The expansion of oil-sands operations and various pipeline proposals to get bitumen to market have incraseingly been topics of conversation in Canada, from debates in the House of Commons to discussions around the dinner table. Much of the discussion has focused around tangible things that we can see – devastation of the Alberta landscape from surface mining operations, pollution of downstream rivers, the threat of pipeline spills, and the danger of accidents involving supertankers along the British Columbia coast.

Conspicuously absent from this discussion has been any acknowledgement of limits on the allowed cumulative carbon-dioxide emissions, and the implications of these constraints for the amount of bitumen than can extracted and consumed. Although many in Canada, both in the oil industry and government, may prefer to pretend that there are no climate-related limits, the rest of the world (and many Canadians) are waking up to the fact that projected global warming – due overwhelming to our emissions of CO2 from the burning of fossil fuels – poses a real and serious threat to the future well-being of the entire human race and of all life on this planet.

To reduce this risk, the nations of the world gathered in Cancun in 2010 and agreed to keep the global average warming below 2ºC. To have any hope of staying below this limit, the world can burn only the remaining conventional reserves of light oil and conventional natural gas. Global emissions of carbon dioxide will have to drop by 50 to 80 per cent by 2050 – less than 40 years from now – and will have to reach zero before the end of this century.

Fortunately, there are many different ways in which this could be achieved, but expanding production of petroleum from the oil sands and building pipelines that lock in expanded oil-sands extraction for the next 40 years is not among them. In a carbon-limited world – which is where we are heading – expensive and carbon-intensive fossil fuels such as the oil sands will be among the first to go, and those who invest in expansion of the oil sands risk significant financial losses.

The good news is we are on the right track with improvements in vehicle efficiency to which we have committed. With technology advancing and plans on the books, the average fuel consumption of new cars and light trucks will drop by half by 2025 and has the potential to drop to three times as much afterwards. Comparable reductions are possible for transport trucks. Prospects are also very good for the development of economical plug-in hybrid electric vehicles, which could be charged with clean, renewable electricity produced from wind, hydro and solar energy. The resulting fuel requirements per kilometre driven for passenger vehicles could be close to nine times less than they are now – low enough that they could be supplied by liquid fuels from biomass or hydrogen produced from renewable electricity sources.

Canada and Alberta need to begin now to prepare for the post-carbon world – a world that will be largely powered by some combination of hydro, wind, solar, and biomass energy – all of which are or could be produced in abundance in Canada.
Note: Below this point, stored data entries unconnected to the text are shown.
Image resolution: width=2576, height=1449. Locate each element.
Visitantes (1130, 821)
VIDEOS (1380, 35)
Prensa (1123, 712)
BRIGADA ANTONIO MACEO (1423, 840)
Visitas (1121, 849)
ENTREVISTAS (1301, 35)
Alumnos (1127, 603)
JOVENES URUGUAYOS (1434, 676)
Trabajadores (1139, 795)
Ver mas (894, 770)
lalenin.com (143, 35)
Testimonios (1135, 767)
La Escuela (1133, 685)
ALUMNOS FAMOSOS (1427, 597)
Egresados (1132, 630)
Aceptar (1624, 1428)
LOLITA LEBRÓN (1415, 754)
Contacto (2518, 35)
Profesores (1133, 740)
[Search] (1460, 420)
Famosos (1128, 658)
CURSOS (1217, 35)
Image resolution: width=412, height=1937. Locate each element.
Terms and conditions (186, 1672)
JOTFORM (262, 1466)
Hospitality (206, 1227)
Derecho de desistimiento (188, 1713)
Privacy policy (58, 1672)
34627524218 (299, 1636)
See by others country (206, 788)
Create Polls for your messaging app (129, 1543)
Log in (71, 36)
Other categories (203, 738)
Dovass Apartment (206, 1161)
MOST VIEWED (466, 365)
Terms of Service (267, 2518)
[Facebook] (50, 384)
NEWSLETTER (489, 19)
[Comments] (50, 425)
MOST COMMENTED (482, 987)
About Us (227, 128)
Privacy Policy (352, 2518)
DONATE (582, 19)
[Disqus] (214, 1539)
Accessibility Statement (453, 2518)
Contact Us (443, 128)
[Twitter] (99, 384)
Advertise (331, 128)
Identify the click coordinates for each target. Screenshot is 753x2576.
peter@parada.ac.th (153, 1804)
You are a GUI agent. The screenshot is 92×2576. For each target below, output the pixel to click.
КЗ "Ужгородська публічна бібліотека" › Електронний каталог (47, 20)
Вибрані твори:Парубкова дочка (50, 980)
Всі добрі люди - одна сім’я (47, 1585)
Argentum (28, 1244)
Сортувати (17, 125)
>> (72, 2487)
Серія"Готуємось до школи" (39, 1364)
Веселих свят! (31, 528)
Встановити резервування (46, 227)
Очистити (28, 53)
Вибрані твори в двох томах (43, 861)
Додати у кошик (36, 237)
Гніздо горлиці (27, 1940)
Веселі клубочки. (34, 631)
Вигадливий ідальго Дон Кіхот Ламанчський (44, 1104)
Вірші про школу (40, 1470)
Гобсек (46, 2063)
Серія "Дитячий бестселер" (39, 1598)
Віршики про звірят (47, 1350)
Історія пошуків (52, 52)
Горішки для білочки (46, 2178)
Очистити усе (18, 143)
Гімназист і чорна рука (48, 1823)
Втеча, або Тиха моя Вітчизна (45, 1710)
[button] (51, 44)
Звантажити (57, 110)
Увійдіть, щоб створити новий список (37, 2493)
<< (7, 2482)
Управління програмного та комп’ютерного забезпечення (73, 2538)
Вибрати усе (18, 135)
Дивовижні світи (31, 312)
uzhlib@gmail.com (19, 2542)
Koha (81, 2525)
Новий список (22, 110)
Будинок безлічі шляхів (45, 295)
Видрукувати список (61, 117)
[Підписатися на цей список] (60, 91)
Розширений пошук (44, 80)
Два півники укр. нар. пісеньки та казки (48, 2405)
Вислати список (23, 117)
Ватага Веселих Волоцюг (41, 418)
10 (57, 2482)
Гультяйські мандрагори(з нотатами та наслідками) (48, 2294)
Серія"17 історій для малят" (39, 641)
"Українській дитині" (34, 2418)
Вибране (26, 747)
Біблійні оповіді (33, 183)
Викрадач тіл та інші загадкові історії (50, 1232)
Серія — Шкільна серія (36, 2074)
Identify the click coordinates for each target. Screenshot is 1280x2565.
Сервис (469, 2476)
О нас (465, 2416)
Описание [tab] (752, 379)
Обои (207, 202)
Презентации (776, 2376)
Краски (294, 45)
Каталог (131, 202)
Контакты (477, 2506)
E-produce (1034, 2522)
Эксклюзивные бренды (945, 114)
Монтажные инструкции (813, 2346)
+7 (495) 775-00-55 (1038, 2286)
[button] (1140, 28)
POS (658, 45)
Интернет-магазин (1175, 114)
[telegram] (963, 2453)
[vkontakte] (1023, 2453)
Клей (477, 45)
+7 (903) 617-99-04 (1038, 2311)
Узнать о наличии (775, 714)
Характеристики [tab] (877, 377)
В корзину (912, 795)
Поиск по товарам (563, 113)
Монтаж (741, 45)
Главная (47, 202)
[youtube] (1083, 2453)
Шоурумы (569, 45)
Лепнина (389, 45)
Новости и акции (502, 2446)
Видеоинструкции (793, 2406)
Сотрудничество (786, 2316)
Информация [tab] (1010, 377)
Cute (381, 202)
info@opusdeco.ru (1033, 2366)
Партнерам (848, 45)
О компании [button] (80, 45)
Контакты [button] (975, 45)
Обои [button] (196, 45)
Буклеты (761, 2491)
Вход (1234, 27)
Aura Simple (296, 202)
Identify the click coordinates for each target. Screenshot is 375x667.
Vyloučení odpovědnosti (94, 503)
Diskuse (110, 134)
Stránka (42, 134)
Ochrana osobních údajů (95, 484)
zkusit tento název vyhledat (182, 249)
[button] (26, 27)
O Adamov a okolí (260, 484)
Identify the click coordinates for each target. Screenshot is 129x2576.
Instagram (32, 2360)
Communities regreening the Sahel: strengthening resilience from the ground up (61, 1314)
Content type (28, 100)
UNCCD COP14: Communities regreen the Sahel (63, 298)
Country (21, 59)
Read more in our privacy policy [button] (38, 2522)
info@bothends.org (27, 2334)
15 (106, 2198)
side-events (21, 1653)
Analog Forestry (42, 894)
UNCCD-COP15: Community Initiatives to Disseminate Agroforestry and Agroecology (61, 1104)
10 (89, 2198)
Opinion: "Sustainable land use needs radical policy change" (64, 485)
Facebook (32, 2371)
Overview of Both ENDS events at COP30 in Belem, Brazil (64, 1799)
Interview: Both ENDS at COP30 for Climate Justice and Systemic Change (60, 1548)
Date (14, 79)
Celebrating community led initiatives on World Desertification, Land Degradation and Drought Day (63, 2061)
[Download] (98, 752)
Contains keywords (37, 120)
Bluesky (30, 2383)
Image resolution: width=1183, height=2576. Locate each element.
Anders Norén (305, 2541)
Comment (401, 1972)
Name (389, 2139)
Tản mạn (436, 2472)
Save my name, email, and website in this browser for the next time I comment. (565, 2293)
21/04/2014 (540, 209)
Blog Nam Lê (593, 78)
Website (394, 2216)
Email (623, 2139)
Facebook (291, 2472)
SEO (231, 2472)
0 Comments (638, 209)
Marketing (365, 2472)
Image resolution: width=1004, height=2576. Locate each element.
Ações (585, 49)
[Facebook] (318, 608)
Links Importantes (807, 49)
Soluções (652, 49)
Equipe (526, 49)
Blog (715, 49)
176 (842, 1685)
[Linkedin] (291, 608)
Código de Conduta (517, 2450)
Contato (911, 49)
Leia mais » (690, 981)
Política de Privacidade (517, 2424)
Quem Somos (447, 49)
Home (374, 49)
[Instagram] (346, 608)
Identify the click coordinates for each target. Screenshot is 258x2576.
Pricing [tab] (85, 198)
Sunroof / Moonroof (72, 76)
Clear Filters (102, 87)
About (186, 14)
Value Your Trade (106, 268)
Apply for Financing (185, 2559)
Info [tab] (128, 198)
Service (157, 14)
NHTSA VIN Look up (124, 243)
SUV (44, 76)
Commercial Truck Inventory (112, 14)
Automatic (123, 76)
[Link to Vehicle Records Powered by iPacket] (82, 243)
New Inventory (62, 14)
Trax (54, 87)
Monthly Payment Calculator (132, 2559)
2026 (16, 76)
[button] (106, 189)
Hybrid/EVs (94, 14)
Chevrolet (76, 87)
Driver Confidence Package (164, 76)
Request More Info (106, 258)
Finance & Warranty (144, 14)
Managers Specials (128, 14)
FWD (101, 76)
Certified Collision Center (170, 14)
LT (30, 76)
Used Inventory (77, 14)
More importantly, the post-carbon world requires that we make energy efficiency our number one priority, because only in that way will our overall demand for energy be small enough that it can be reliably met by renewable, but sustainable, energy sources.

We need to complement a doubling or tripling of the efficiency of the car and truck fleets with a dramatic strengthening of building codes – reducing the energy requirements of new buildings by as much as three times – and a national, 40-year program to retrofit the entire building stock of Canada to reduce the energy requirements of existing buildings much like what is being planned in Germany, the UK and California.

Our current obsession with pipelines is distracting us from these more urgent tasks.

Danny Harvey is a professor in the Department of Geography at the University of Toronto, a former convening lead author of Intergovernmental Panel on Climate Change Working Group 1 report (dealing with climate science) and lead author of IPCC Working Group III (dealing with solutions).